Este ano, eu e a conversada decidimos não alugar carro, e saibam vocês que estou muito feliz com esta decisão, porque, além de ser economicamente melhor para a carteira, faz com que andemos longas horas pela cidade. Vamos a pé ao supermercado, que fica a cerca de meia hora do nosso condomínio, e também ao Mercado Municipal de Portimão, onde adoro ir: é o peixe fresco, a carne, as frutas, os legumes e aquele ambiente de mercado — uma maravilha que me fascina.

Infelizmente, nem tudo são alegrias. Estou muito triste por saber que um amigo de longa data faleceu em Montreal. Falo do José de Freitas, um homem bom, que muito me ajudou com as festas do então Rancho Folclórico Cantares e Bailares dos Açores. Recordo-me bem do jantar de fervedouro à moda da Ribeira Grande, concelho de onde o senhor Freitas vinha, pois nasceu, se não estou em erro, em Santa Bárbara.

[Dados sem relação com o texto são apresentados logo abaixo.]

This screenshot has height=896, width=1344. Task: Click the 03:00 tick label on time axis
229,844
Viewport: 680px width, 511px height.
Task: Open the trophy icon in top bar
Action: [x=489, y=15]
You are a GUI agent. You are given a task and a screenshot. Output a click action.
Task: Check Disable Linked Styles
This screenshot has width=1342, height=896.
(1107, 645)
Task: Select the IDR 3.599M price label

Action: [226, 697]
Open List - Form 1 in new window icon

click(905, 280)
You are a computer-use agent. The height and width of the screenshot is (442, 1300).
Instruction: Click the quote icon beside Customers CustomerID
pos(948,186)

Foi um jantar que lhe pedi para preparar, e ele disse-me:
— Ó Sousa, isto é complicado…
Mas, com a sua calma e a experiência de trabalhar junto ao calor dos fogões, a festa foi um sucesso. A cave da igreja Enfants de Jésus estava cheia.
Vais ter com os teus amigos lá no Céu, senhor Balbino Sá e José Grilo.
Os meus sentimentos, dentro das circunstâncias, à família e aos amigos.
“O meu avô dizia: se pegares o comboio errado, desce na primeira estação, porque quanto mais tempo demorares a descer, mais cara fica a viagem de volta. E isso não é sobre comboios…”, Diário Espírita.